Книга Леннига, выпущенная недавно издательством Rosebud, – исследование автора, глубоко любящего своего героя и потратившего на изучение его творчества десятки лет. Как обычно и случается с такими книгами, читать ее нужно (то есть интересно) тем, кто уже что-то про Штрогейма знает. Хоть в предисловии Ленниг и признает, что сегодня Штрогейм превратился в тень из прошлого для всех, кроме историков кино, в книге он быстро об этом забывает и не старается объяснять никаких «азбучных» штрогеймовских истин. Например, написав о том, что Штрогейм – основоположник реализма в кино, он практически никак не удосуживается это объяснить, отмечая лишь, что «Штрогейм не просто воспроизводил реальность – он воссоздавал ее и совершенствовал, он искал не достоверности, а истины».

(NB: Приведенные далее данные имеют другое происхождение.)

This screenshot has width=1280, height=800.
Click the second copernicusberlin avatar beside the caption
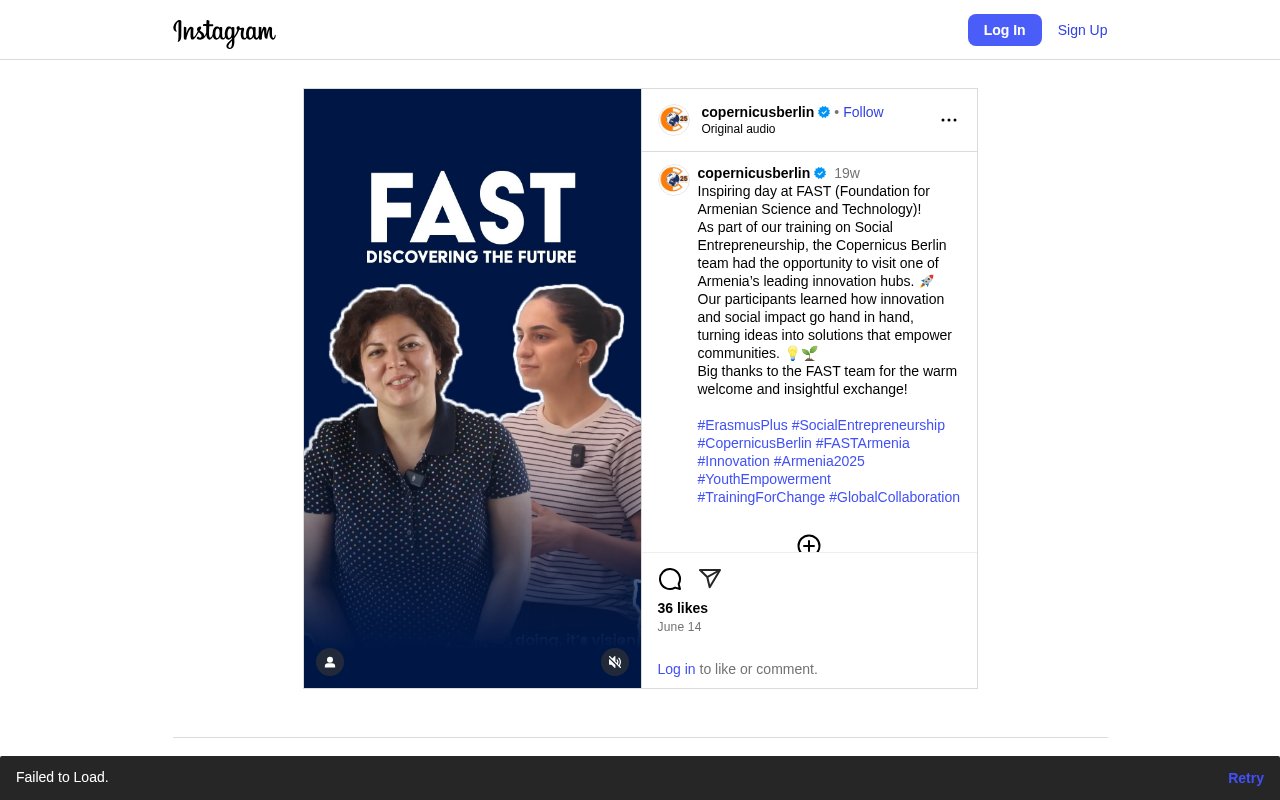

Это очень точное замечание, но, конечно, совсем недостаточное. Если говорить поверхностно (а для начала это необходимо), реалистичность Штрогейма зиждется на внимании к деталям (он заставлял декораторов воспроизводить городские кварталы Сан-Франциско и Монте-Карло чуть ли не до последнего кирпича, а для игры своих персонажей на рулетке заказал бутафорские деньги, настолько похожие на настоящие, что его арестовали за фальшивомонетничество) и на отсутствии присущего раннему кинематографу страха перед «изнанкой жизни». Но важнее то, что в каждом своем фильме (об этом возможно судить и по тем усеченным вариантам, которые от них остались) Штрогейм заставляет зрителя пройти путь от позиции наблюдателя к позиции участника, он предлагает ему максимальную вовлеченность, даже если это – как в его фильмах о «грешной Европе» – вовлеченность вуайера. Знаменитый режиссер Эрнст Любич назвал Штрогейма «единственным романистом в кино». И дело здесь не в том, что его сценарии являлись в сущности романами и доходили до 800 страниц, а в том, что многие эпизоды его фильмов вызывают совершенно романное (то Достоевский, а то и Селин) ощущение принадлежности этому странному, страшному и жалкому миру.
Трепетное отношение Леннига-биографа к Штрогейму выражается еще и в том, что он принципиально не занимается психоанализом своего героя, как делают это со своими объектами многие исследователи (и как, возможно, поступил бы сам Штрогейм, чьи фильмы полны фрейдистских аллюзий). Это, конечно, прекрасная тактичность, но в итоге некоторые приводимые им цитаты современников кажутся по меньшей мере загадочными. Описывая, например, тяжелый характер Штрогейма, Ленниг дает слово приятелю режиссера, «одному из немногих проницательных кинокритиков двадцатых годов» Ричарду Уоттсу-младшему: «Его скандальность была столь же неподдельной, как и чувствительность. Эта противоречивая двойственность пронизала всю его жизнь. Циничный и остроумный насмешник, глумившийся над традиционными правилами морали и нормами поведения, он был одновременно мистиком и глубоко религиозным человеком, чей католицизм не становился менее искренним от того, что сочетался с извращенно садистским сатанизмом». При этом об «извращенно садистском сатанизме» Штрогейма – ни реальном, ни даже кинематографическом – в книге нет и речи, остается только гадать, что же имел в виду проницательный критик.
Не разрабатывает по-настоящему Ленниг и тему, которая, будь автор хоть немного склонен к спекуляциям, могла бы стать в его труде основной, – тему еврейского происхождения Штрогейма и его вымышленной аристократической биографии.